Counting the number of homorphisms

[seshikanth]

Homework Statement

Hi,
I am trying to solve the following question:
count the number of homomorphism between Z/mZ and Z/nZ?
Can you tell me is my solution correct?

Homework Equations

The Attempt at a Solution

Let f be a homorphism.
f(mZ + a) = nZ + b ; a,b belong to G
Now, o(nZ+b) | n (from lagrangian theorem)
o(f(mZ+a)) = o(nZ+b); and o(f(mZ+a)) | o(mZ+a) which implies o(nZ+b) | m
Number of possiblities for o(nZ+b) = Number of common factors for m and n = Eulers Quotient for gcd(m,n)

Can you tell me if the approach correct? Because when i check the answers of the exercise question it is gcd(m,n) but here i am getting Euler's Qutient for gcd(m.n) = $$\varphi(gcd(m,n))$$

Thanks,

 

[lippyka]

Yes, your approach is correct.
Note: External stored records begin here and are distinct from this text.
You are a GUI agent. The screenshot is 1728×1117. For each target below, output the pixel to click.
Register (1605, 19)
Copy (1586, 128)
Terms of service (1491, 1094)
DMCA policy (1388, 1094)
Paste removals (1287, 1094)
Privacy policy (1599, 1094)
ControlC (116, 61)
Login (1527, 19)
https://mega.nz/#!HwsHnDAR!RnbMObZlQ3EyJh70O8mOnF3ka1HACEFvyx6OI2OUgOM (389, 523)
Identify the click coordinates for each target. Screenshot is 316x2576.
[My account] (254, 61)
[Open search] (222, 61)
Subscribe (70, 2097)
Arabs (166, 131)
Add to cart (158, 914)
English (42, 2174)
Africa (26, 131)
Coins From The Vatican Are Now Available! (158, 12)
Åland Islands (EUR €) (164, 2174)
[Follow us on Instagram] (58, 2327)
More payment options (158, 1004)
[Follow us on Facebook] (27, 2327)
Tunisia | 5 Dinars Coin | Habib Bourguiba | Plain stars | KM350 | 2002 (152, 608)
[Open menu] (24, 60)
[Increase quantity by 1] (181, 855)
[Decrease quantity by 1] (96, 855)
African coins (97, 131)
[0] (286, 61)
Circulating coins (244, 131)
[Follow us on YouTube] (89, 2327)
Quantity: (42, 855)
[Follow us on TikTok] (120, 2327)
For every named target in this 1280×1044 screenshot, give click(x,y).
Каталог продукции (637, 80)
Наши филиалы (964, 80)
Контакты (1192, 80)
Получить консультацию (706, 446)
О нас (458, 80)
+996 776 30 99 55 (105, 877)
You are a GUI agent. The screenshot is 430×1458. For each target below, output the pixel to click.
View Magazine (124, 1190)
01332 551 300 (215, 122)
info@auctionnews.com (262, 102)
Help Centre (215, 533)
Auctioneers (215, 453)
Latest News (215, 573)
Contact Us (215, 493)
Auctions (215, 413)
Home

The number of homomorphisms between Z/mZ and Z/nZ is equal to the Euler's Quotient for gcd(m,n). This is because the homomorphism must map mZ to some subgroup of nZ, and the order of such a subgroup must divide both m and n. Thus, by the Lagrange's theorem, it must divide the greatest common divisor of m and n, which is gcd(m,n). Therefore, the number of homomorphisms is equal to the number of subgroups of nZ that have order gcd(m,n). This number is given by the Euler's Quotient for gcd(m,n), or \varphi(gcd(m,n)).